もう1つのWnt情報伝達経路は、ショウジョウバエの羽の発生異常から発見された細胞情報伝達経路で、RAS-MAPK経路とは異なる細胞外増殖刺激により活性化する経路だ。ヒトでは、発生・発達における組織形成のほか、消化管の維持などにも重要な役割を果たすと共に、その異常が大腸がんなどを初めとするさまざまながんの原因となることが知られている。この2つの経路とHippo経路との関連性、例えば、共通の分子によって情報の受け渡しがなされているのかなどが不明だった。

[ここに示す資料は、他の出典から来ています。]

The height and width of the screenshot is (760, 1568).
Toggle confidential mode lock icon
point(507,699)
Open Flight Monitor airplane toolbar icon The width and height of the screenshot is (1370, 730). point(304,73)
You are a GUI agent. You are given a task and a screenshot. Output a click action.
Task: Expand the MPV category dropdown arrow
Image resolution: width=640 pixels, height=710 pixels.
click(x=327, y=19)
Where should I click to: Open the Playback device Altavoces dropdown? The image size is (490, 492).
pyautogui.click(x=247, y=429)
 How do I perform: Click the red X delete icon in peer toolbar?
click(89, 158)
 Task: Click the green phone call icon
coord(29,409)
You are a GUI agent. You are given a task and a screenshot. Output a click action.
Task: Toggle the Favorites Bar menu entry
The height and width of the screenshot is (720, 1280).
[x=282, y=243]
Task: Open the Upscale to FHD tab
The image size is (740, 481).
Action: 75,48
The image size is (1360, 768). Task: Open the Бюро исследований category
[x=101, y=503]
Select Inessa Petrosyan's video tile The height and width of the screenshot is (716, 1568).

そうした中、今回の研究で見出されたのが、Hippo情報伝達経路が標的とするYAP/TAZとSHP2が物理的複合体を形成することだ。SHP2は、その機能獲得型変異により「ヌーナン症候群」や「レパード症候群」という遺伝性の小児発達障害を伴う発がんしやすい先天性奇形や小児白血病、固形がんなど、さまざまながんの発症に関わることが知られており、がんタンパク質としての役割が明確に示されているホスファターゼである。

また今回の研究では、細胞密度依存的なHippoシグナルに呼応して細胞質あるいは核へと細胞内局在を変えるYAP/TAZがキャリアーとなり、YAP/TAZと結合したSHP2の細胞内分布を規定することも明らかにされた。なお、細胞密度が高くなると、YAP/TAZが動かなくなることも判明している。

SHP2は核内で細胞の分裂・増殖を促すWnt経路を活性化することが示されているが、今回の研究からSHP2が細胞分裂やアポトーシス阻止に関連した遺伝子の活性化に関わるYAP/TAZの転写共役因子活性を増強することも明らかとなった(画像2・3)。

これらの結果から、細胞増殖に促進的に働くRAS-MAPK経路、Wnt経路ならびに細胞増殖に抑制的に働くHippo経路という3つの異なる細胞内情報伝達経路がSHP2を介してお互いに情報を受け渡し合い、細胞密度に依存した細胞増殖の調節を行っていることが明らかとなったのである。

画像2・画像3:細胞密度に依存したSHP2がんタンパク質の細胞質-核移行。細胞密度が高くなるとHippoシグナルが活性化され、SHP2のキャリアーのYAP/TAZを細胞質に留め置く。その結果、SHP2-YAP/TAZ複合体は核内に移行できず、同複合体に依存した細胞増殖関連遺伝子の誘導が抑えられる。この機構が正常細胞における接触阻止の誘導に重要な役割を果たしていると考えられる

今回の成果は、3つの細胞内情報伝達経路がSHP2により協調的に機能制御されていることを明らかにしたことに加えて、SHP2の異常活性化はヌーナン症候群やレパード症候群を伴う先天性異常や小児白血病に代表されるさまざまながんの発症原因となることがこれまで明らかにしたことから、これらの難病発症やSHP2の制御異常による疾患の理解を大きく進展させるものといえるという。

今回の成果を基に、今後、SHP2異常を背景とするがんやヌーナン症候群、レパード症候群などの先天性発育障害に対する治療への道が拓かれることが期待されるとしている。